La belleza física está mucho más ligada al interruptor de confianza que llevamos en el cerebro, que a la talla de jeans que nos ponemos. Últimamente he estado obligándome a tomarme selfies durante el día, postearlas en redes sociales y solo encontrarme lo bueno. No es (sólo) egocentrismo, es un ejercicio en reafirmar buenos modales con la persona que habito.

Envejecer es duro, sobre todo para una de mujer que no tiene tantos referentes de belleza que sobrepasen los treinta años. Por allí se escapa una Robin Wright (Claire Underwood, de 58 años), una Susan Sarandon (70), una Monica Bellucci (52 y babeo). Pero yo no tengo estilistas que me saquen como ellas a la calle, si apenas logro combinar el color del calzón con el pantalón para que no se marque.

Todo eso no ayuda a la hora de coger a gusto. Desnudarse frente a otro, por mucho que ese otro sea tan de uno casi como uno mismo, requiere mucha confianza.

Yo siento que me entrego vulnerable cuando me paro sin ropa dejándome ver por el hombre que me conoce hasta la última peca. Podría hacerme añicos con una palabra errante. Y no ha pasado. Ni con unas quince libras más. Ni después de cada parto cuando la piel me colgaba. Ni comparándome contra el cuerpo núbil que conoció hace veintidós años, ése que no tenía estrías, ni flojedades, ni surcos.

No hay cumplido que alivie la inseguridad.

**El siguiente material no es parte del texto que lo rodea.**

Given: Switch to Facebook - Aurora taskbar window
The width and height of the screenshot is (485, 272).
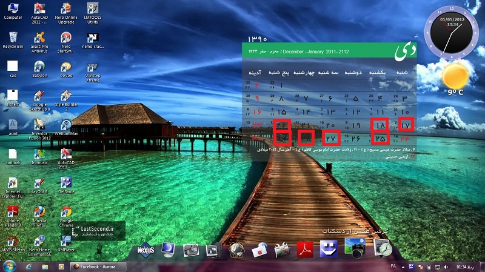Looking at the screenshot, I should click(x=97, y=267).
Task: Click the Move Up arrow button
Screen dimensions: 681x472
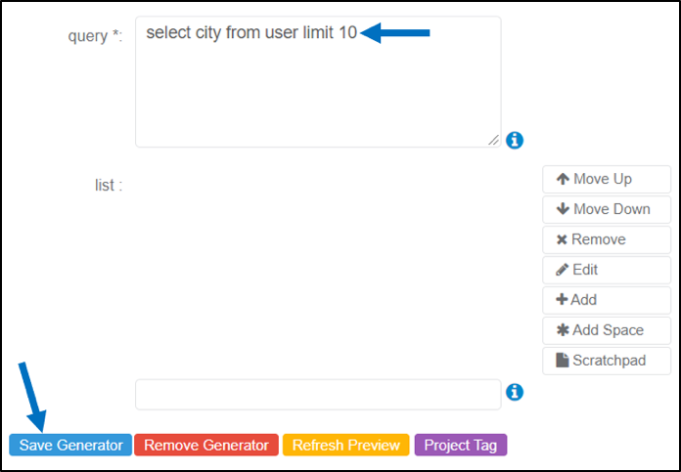Action: click(607, 179)
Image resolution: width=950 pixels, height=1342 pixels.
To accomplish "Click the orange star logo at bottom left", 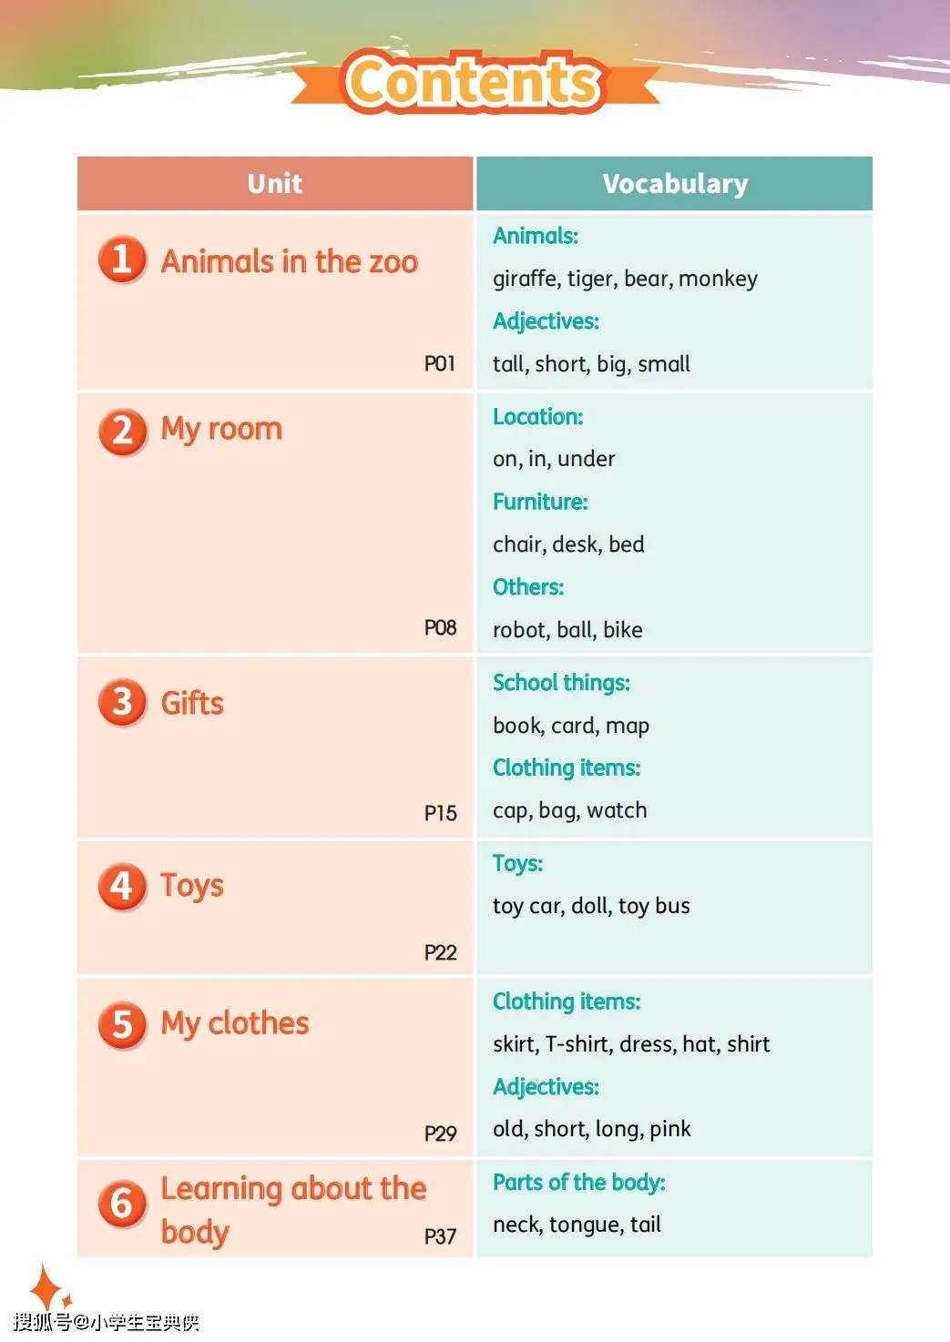I will 47,1286.
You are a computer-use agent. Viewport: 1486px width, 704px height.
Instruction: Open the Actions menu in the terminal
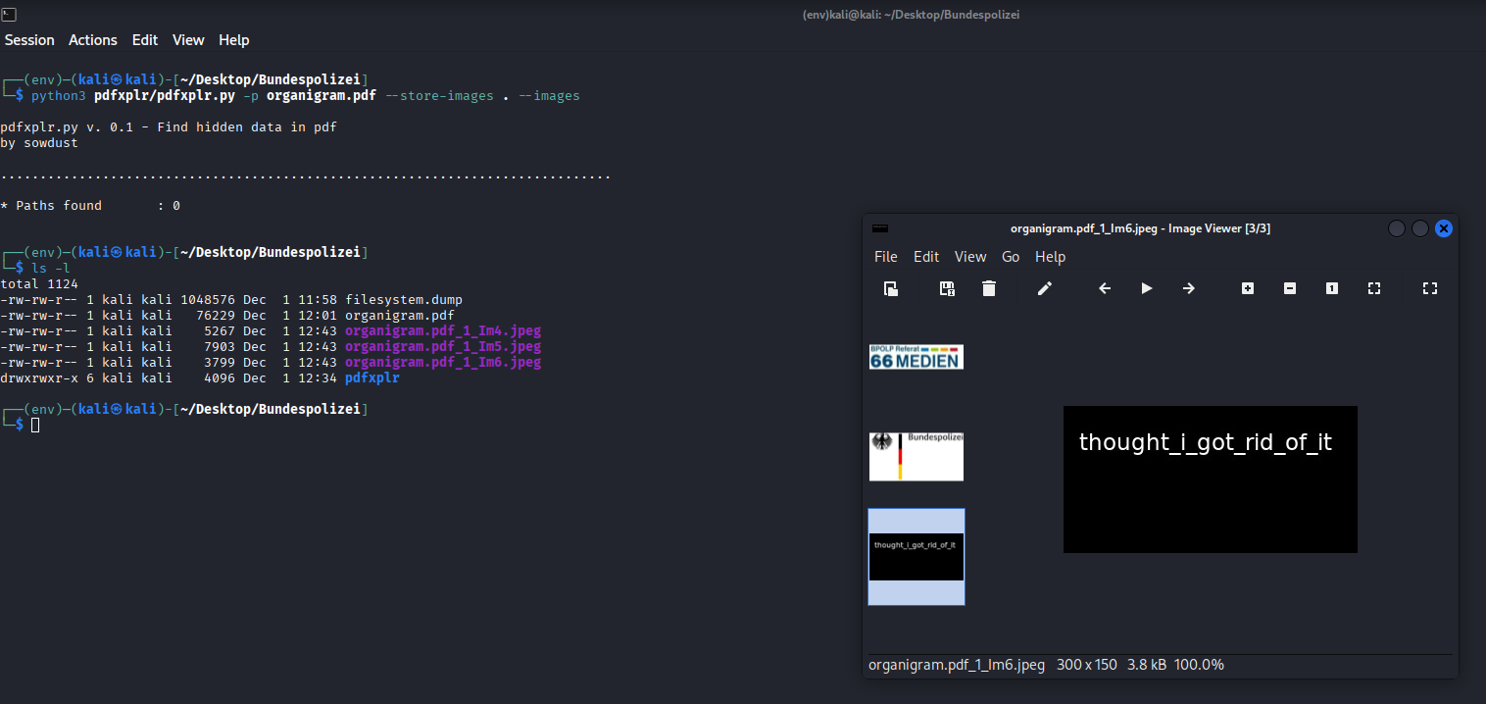pos(93,40)
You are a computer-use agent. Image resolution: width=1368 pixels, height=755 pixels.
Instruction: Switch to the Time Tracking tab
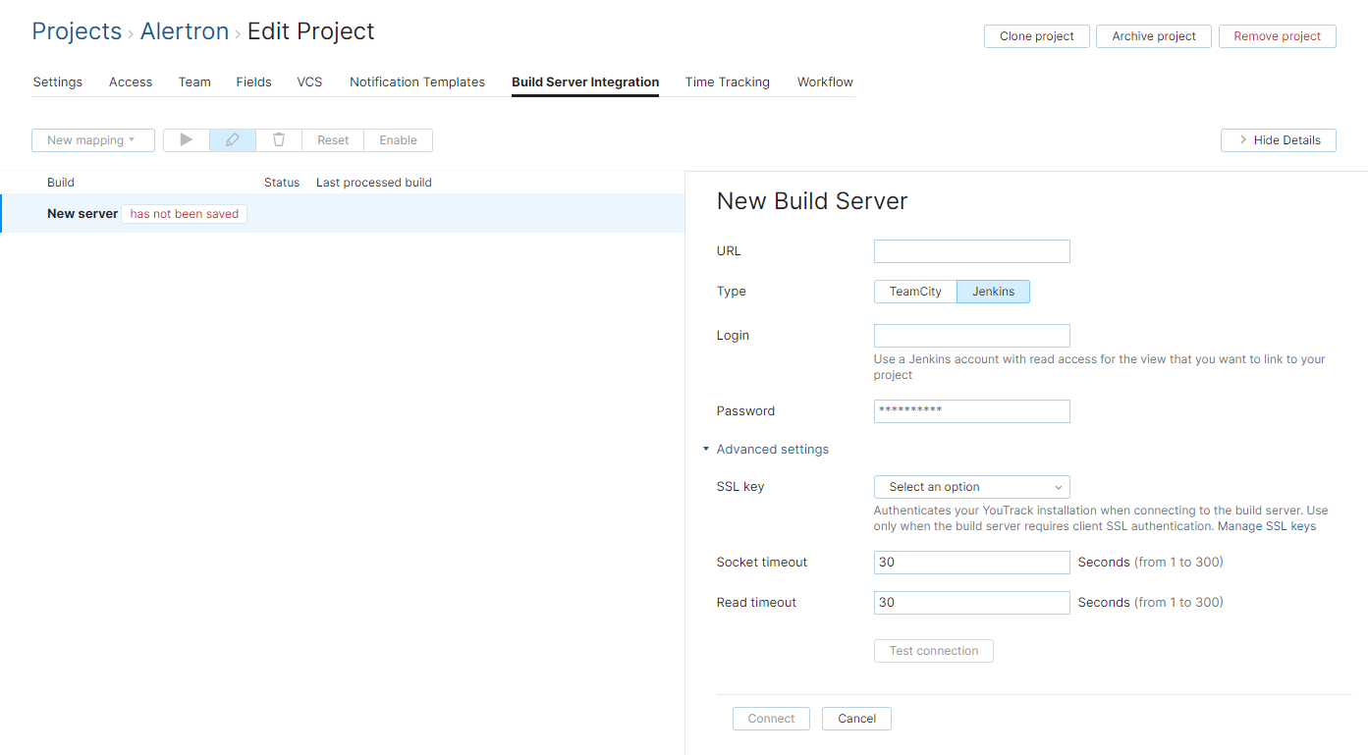click(x=727, y=81)
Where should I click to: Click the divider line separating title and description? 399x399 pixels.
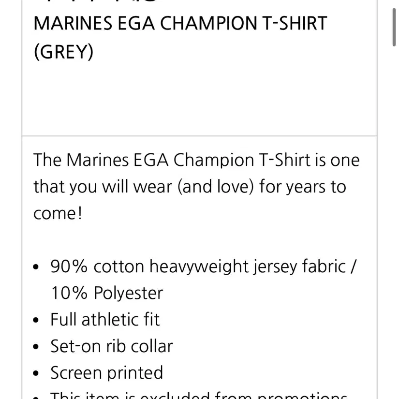(x=199, y=136)
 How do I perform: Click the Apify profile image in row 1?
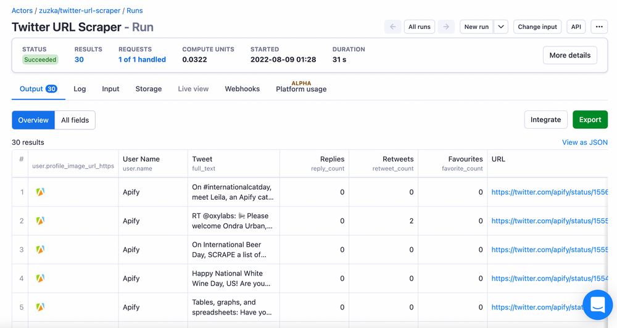[x=40, y=192]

Porque nada externo nos sana los pedazos dañados de nuestra propia autoestima. Eso solo se hace por dentro. A veces con un galón de gasolina y un buen fósforo para arrasar con lo que uno tenía antes.

Quitarme esos trabes me ha llevado a quitarme la ropa frente a extraños para que me tomen fotos y enseñarlas (en privado y solo a mis amigas y a mi marido, no llego a más). Me ha soltado los dedos para escribir. Me ha dejado momentos de silencio en los que me escucho.

Queriendo a la mujer del espejo

Luego de una pequeña crisis y una larga plática, mi marido me confesó que ya estaba harto de mi actitud hacia mí misma. Con justa razón.

La mujer del espejo merece mejores tratos que los que le he estado dando casi toda mi vida.

Se le miran los años en la piel, pero es porque ha vivido y lo ha hecho con una buena medida de felicidad. Ella me lleva. O al revés. Y es por ella que debo caminar recta, con la mirada firme, con la sonrisa en la boca.

Coger con alguien seguro de sí mismo es el mejor afrodisíaco.

Si esa persona se gusta a sí misma, algo bueno ha de tener y vale la pena buscárselo. Y hasta dan ganas de imitar esa seguridad. Si él se puede parar a ver al hombre del espejo y cantineárselo, yo también puedo hacer lo mío.

En los últimos meses he logrado contestar con un “gracias” a cada cumplido. Mi forma de vestir no ha cambiado, pero sí cómo lo llevo. Me miro menos la frente amplia y la nariz grande en las fotos que me tomo. Me gusto más. Para mí.

Los demás pueden tener sus propias opiniones. En esta etapa de mi vida, a la única a la que quiero parecerle despampanante es a esa mujer de ojos verdes que me mira callada en el reflejo. Sacarle una sonrisa me ha llevado toda una vida.